American visual artist (1917–2009)

Andrew Newell Wyeth (/ˈwaɪɛθ/ WY-eth; July 12, 1917 – January 16, 2009) was an American visual artist and one of the best-known American artists of the middle 20th century. Though he considered himself to be an "abstractionist", Wyeth was primarily a realist painter who worked in a regionalist style, often painting the land and people of his hometown in Chadds Ford, Pennsylvania, and his summer home in Cushing, Maine.
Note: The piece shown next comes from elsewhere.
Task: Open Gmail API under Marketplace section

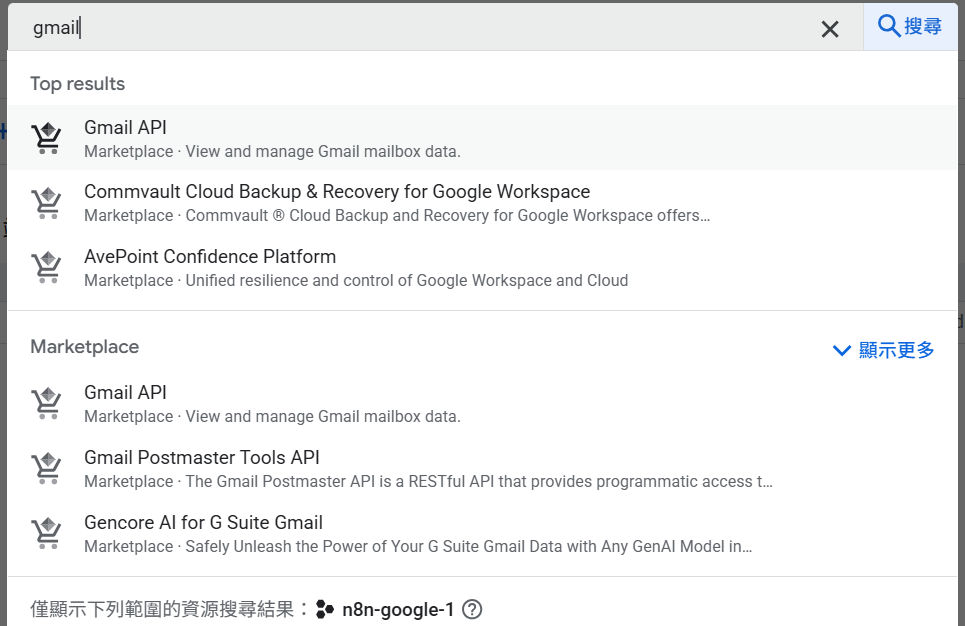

His father, the illustrator and artist N. C. Wyeth, was a key member of the Brandywine School of artists and illustrators. N.C. Wyeth gave Andrew art lessons as a child, during which he developed the skills to create landscapes, illustrations, figures, and watercolor paintings. His influences included the landscape artist Winslow Homer, American philosopher and naturalist Henry David Thoreau, and filmmaker King Vidor. Wyeth's wife, Betsy, managed his career and was a strong influence in his work. His son Jamie Wyeth is also an artist.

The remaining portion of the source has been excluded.